A Fita Branca - Michel Haneke


Michel Haneke é, sem sombra de dúvidas, um dos diretores mais interessantes do cinema contemporâneo. Lembro-me exatamente da impressão avassaladora que tive ao ver Tempos de Lobo; ou mais recentemente, da estranheza e incomodo ao assistir Caché. Seu cinema sempre busca uma relação de absurdo entre os personagens e a realidade que os cercam, mas este absurdo nunca é abstrato: ele sempre se apresenta como uma possibilidade virtualmente real, o que cria uma atmosfera de absoluta autenticidade em seus filmes. Mas é neste mais recente A Fita Branca que seu cinema adquire uma espantosa maturidade no que se refere à relação forma-conteúdo.

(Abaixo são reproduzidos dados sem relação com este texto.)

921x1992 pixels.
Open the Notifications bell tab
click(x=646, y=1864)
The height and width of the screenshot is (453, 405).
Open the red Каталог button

A Fita Branca retrata um vilarejo alemão nos momentos imediatamente anteriores a deflagração da Primeira Guerra Mundial. É neste micro-universo que se desenvolve toda a trama, guiada pelas observações do narrador, que também foi personagem dos acontecimentos que ocorreram na vila. E, como nos informa o narrador, são estas circunstâncias que podem nos ajudar a compreender os fatos que se sucederam na história do país, ou seja, a declaração de guerra da recém unificada Alemanha à Russia em apoio ao Império Austro-Húngaro.

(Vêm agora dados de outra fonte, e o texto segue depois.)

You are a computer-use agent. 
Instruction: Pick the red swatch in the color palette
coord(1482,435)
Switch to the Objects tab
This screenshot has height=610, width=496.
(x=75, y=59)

Haneke utiliza este pequeno vilarejo , seus habitantes e alguns acontecimentos que ali ocorreram apenas como um recurso simbólico para o desenvolvimento de uma tese: a Alemanha, pré-Primeira Guerra Mundial, viu-se diante do catástrofe, do medo e da perda da inocência. Esta inocência perdida está singelamente representada na fita branca que dá título ao filme, para que lembremos desta pureza (sinal do sagrado) que tem como referência direta uma idílica idéia de moral. E é este conflito entre o “ser” e uma idéia de “dever ser” que domina a trama e cria a atmosfera simbólica absolutamente opressora que dá o tom de todo o filme.
Ao final da sessão, A Fita Branca traz a marca fundamental da grande obra: é somente em sua alegoria que o que não pode ser dito em palavras alcança toda sua complexidade e ambiguidade.